Two years later, the Cadle lawyers wonder the same thing. The class-action claim is settled. But Cadle’s lawyers now say the company doesn’t have to honor the “so-called” settlement, according to court documents. They say Schlichtmann violated the agreement the lawyers reached by appealing old claims on behalf of the debtors. Like Woburn before it, Cadle is a case in which Schlichtmann is just as interested in making his point as winning. And, as with Woburn, people who have observed Schlichtmann throughout the Cadle Wars believe his obsession hurts his clients. “He had the settlement,” one person close to Cadle says.


That’s the real lesson of Woburn: Jan Schlichtmann didn’t learn every lesson he should have. His zealotry remains unbound. He will fight for his clients, for their version of the truth—at times to the exclusion of their benefit, if you believe the detractors. He will fight to the exclusion of his benefit, too, of his sanity, if you believe his wife. He may take on more cases these days, and settle more, than he ever did as a young lawyer. He may be greedier or more altruistic than he ever was during Woburn. But Schlichtmann’s focus for each case remains just as narrow, and just as unending. That’s the one lesson he didn’t learn.

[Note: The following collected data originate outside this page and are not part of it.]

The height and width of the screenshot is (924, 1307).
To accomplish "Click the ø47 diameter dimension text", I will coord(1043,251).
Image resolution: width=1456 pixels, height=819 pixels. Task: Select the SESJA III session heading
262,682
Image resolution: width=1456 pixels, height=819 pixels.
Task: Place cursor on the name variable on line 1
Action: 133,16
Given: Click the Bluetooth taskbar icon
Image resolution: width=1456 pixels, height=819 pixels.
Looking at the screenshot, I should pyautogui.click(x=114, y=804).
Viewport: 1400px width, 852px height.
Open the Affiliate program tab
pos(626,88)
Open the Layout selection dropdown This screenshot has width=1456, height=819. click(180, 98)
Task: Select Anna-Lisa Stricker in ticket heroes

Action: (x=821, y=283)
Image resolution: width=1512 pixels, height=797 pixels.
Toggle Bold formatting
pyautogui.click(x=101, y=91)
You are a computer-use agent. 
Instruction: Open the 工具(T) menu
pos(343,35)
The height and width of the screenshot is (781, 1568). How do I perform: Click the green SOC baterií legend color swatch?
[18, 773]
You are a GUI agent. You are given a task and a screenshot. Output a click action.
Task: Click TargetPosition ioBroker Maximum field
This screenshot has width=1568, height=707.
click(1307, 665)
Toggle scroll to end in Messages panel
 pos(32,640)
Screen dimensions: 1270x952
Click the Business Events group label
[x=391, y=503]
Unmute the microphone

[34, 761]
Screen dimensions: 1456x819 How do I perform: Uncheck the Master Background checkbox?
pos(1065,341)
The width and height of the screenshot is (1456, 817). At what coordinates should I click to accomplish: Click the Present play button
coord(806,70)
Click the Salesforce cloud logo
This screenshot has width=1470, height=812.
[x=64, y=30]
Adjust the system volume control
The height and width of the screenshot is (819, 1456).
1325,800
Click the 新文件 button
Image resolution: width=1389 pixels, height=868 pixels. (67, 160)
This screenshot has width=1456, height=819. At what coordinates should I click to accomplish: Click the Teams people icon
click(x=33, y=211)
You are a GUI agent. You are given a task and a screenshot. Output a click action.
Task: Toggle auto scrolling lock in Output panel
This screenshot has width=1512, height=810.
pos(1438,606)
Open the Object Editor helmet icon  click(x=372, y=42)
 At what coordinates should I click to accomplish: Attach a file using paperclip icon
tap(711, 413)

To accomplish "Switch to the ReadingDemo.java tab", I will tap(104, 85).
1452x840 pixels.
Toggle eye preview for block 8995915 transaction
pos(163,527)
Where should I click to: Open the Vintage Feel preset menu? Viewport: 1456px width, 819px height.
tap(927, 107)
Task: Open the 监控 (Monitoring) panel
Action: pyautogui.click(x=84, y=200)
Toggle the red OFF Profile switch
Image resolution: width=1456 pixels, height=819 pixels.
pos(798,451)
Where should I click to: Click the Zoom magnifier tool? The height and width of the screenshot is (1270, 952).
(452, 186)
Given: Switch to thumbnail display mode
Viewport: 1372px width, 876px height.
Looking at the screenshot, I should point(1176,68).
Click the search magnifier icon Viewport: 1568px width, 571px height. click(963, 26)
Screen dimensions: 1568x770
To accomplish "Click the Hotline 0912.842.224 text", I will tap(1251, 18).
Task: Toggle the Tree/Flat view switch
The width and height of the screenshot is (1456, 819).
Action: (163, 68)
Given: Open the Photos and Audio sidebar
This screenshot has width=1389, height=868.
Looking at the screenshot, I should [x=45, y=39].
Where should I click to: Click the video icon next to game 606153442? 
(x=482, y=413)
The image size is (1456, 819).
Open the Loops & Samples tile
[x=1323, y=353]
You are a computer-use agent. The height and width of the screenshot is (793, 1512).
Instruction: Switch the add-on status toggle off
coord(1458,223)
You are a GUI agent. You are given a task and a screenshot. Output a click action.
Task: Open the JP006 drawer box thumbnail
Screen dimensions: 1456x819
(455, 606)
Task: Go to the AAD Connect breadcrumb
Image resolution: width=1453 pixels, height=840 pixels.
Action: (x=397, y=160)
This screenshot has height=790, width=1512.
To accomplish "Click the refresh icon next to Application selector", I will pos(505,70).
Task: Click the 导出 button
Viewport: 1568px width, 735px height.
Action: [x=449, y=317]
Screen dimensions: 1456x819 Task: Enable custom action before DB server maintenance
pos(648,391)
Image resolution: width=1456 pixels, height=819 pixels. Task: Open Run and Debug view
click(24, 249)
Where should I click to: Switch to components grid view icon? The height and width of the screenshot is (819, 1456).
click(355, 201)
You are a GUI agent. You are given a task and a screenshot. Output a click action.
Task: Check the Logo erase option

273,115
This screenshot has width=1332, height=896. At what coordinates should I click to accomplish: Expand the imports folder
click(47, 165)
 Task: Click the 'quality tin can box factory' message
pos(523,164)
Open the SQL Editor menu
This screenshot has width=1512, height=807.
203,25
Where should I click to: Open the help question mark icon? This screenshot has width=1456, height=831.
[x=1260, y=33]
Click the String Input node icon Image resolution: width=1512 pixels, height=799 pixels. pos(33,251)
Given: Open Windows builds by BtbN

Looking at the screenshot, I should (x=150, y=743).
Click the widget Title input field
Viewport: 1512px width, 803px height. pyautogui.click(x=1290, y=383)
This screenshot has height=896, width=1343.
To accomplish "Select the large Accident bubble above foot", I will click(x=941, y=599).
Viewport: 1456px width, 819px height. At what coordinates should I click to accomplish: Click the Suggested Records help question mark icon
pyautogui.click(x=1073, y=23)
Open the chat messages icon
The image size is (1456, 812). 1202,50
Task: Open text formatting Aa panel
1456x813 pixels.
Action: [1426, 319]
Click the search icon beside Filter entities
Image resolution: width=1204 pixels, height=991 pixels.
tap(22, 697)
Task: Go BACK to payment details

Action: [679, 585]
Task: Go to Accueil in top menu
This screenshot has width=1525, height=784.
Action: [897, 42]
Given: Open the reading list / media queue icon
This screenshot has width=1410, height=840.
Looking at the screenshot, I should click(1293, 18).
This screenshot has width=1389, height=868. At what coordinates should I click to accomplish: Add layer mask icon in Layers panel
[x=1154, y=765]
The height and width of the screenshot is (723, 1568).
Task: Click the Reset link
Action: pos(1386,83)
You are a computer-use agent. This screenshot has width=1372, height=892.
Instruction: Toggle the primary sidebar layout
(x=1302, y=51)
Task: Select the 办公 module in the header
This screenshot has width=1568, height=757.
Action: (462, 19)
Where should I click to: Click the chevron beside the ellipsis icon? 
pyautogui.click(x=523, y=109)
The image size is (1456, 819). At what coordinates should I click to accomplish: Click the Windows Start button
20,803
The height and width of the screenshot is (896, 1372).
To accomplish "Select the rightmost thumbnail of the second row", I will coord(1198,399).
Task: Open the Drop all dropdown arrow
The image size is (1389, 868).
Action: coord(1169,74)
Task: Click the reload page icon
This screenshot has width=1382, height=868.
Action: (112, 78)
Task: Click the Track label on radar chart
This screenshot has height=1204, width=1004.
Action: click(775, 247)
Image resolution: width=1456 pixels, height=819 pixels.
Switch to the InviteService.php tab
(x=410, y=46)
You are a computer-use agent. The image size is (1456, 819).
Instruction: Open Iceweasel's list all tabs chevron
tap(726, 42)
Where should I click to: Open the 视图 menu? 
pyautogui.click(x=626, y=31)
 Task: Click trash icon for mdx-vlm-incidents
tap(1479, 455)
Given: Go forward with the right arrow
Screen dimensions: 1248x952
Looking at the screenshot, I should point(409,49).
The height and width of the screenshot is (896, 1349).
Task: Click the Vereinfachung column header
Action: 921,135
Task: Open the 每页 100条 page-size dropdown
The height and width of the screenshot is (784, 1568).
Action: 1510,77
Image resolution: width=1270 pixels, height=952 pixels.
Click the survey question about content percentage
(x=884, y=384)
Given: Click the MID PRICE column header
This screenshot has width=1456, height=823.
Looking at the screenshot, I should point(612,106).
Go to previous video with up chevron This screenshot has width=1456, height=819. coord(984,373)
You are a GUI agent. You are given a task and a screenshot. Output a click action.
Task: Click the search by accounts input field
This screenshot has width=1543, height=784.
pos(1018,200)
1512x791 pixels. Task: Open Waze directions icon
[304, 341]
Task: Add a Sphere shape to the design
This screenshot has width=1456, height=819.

Schlichtmann is in a playful mood as he clicks through PDFs of the Turnpike Authority case on his computer. It’s six days after the hearing where he shrieked at the Turnpike’s attorney, and Schlichtmann’s glasses sit low on his nose, a schoolmaster about to impart another lesson.

“Ah, this is great,” he says. “They are so upset with this.” He smiles and shakes his head. Schlichtmann trolls through the minutiae of Turnpike Authority material until he finds what he wants, internal documents citing “a secret toll equity working group.” A May 2008 draft policy paper from the group states that because 72 percent of the agency’s roads are not tolled, drivers on I-90 are distinctly disadvantaged. Exactly what he needs: the Turnpike Authority’s own secret documents making his argument. This document and others like it were the reason he filed the suit this spring, Schlichtmann says, staring at his Mac.

Nevertheless, one week after this jubilant computer presentation, his case suffers a major setback. On that day, Judge Smith enters his ruling, denying Schlichtmann’s motion for injunctive relief. It is a blistering opinion. Smith says that road tolls are fees and not unconstitutional taxes, because the toll payers are choosing to take those roads. If they want to avoid the fees, they can take an alternate route. Smith then indicates how he’ll rule as the case proceeds, saying the plaintiffs’ argument, as presented, has a “relatively low chance of success.”

The next afternoon, Schlichtmann answers the phone in a foul mood. “This is not over, not at all,” he says. He plans to keep fighting, and already he’s begun. He stayed up all night writing an appeal.

A few weeks later, that appeal is denied. No matter. Jan Schlichtmann vows to fight on.